Middle latency auditory-evoked potentials in myotonic dystrophy: relation to the size of the CTG trinucleotide repeat and intelligent quotient

Abstract

Objective: Major components of MLAEPs are thought to originate in the temporal lobe. Absence of the Pb potential has been demonstrated in MLAEPs in Alzheimer's disease and demented Parkinson's disease patients. To validate usefulness of middle latency auditory-evoked potentials (MLAEPs) in evaluating the central nervous system (CNS) involvement of myotonic dystrophy (MyD). Methods: MLAEPs were recorded in eight patients with MyD and nine normal control subjects. In the patient group, the size of the CTG triplet repeat expansion within the dystrophia myotonica protein kinase (DMPK) gene and the revised Wechsler Adult Intelligence Scale (WAIS-R) were also assessed. Results: The latency of the Nb potential showed a significant correlation with the size of the CTG repeat expansion ( r=0.734, P=0.036). The Pb latency also tended to prolong according to CTG amplification ( r=0.644, P=0.087).

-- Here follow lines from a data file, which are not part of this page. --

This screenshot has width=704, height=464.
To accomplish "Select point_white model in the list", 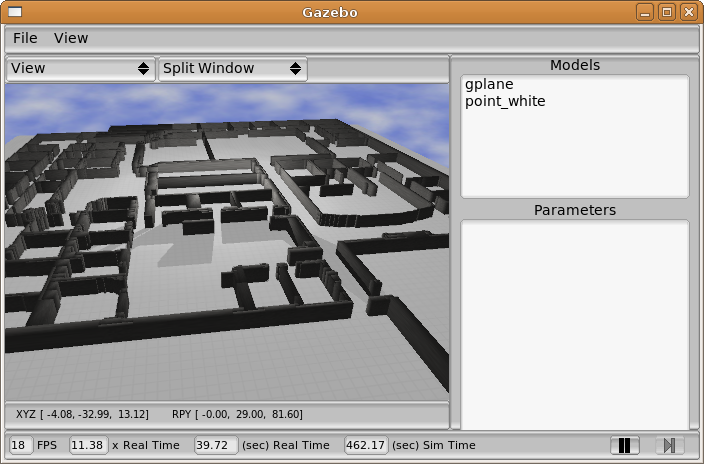I will click(505, 101).
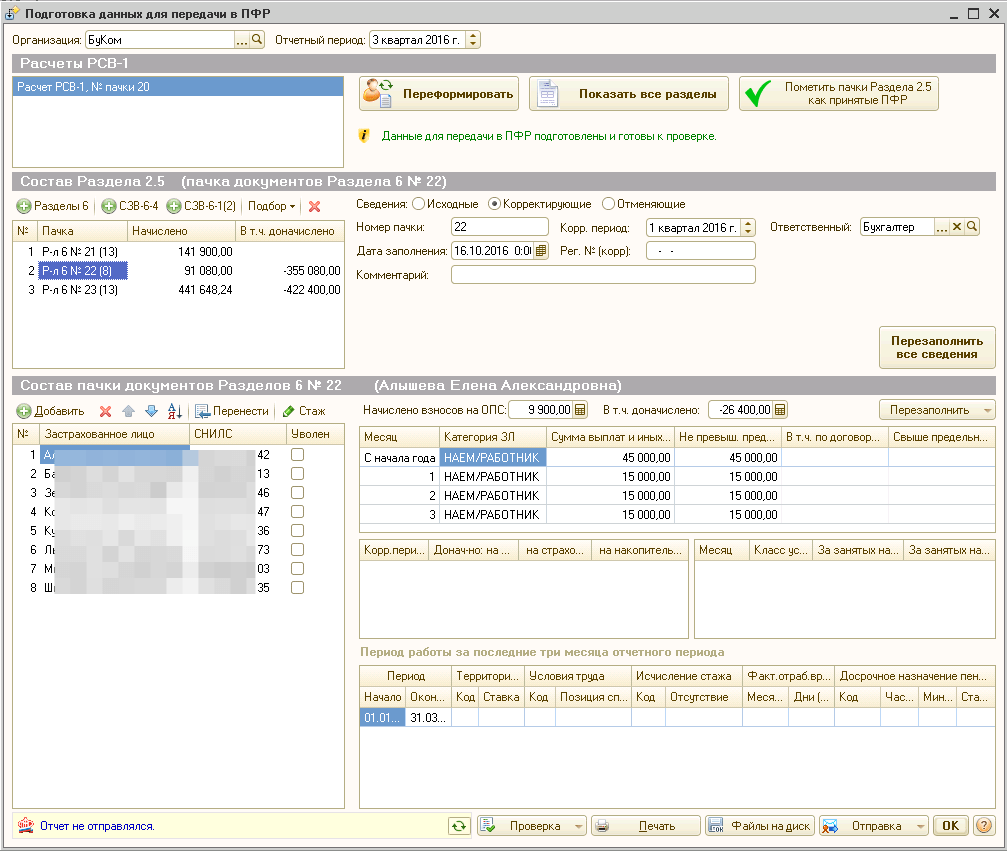Image resolution: width=1007 pixels, height=851 pixels.
Task: Open calendar for Дата заполнения field
Action: [541, 250]
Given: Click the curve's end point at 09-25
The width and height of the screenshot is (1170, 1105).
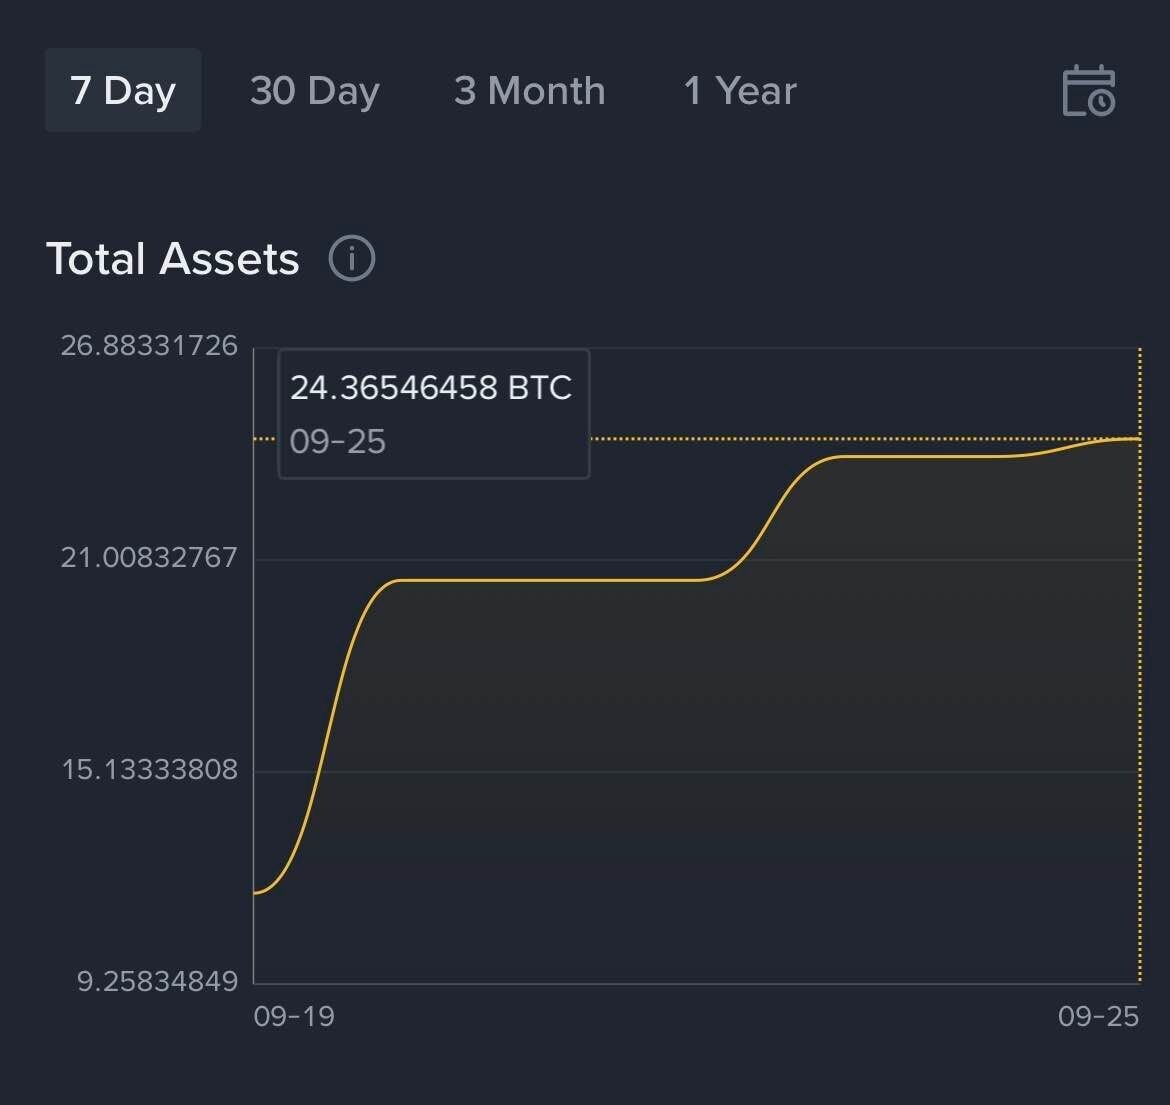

The amplitudes of Na and Pa significantly increased compared with those of normal control subjects ( P=0.024 and 0.016, respectively). However, they did not correlate with IQ or CTG amplification. Conclusions: Abnormal MLAEPs may indicate CNS involvement in MyD. Although the precise generating mechanisms of Nb are unclear, the correlation of Nb latency with CTG amplification suggests that MLAEPs can reflect the extent of genetic abnormality.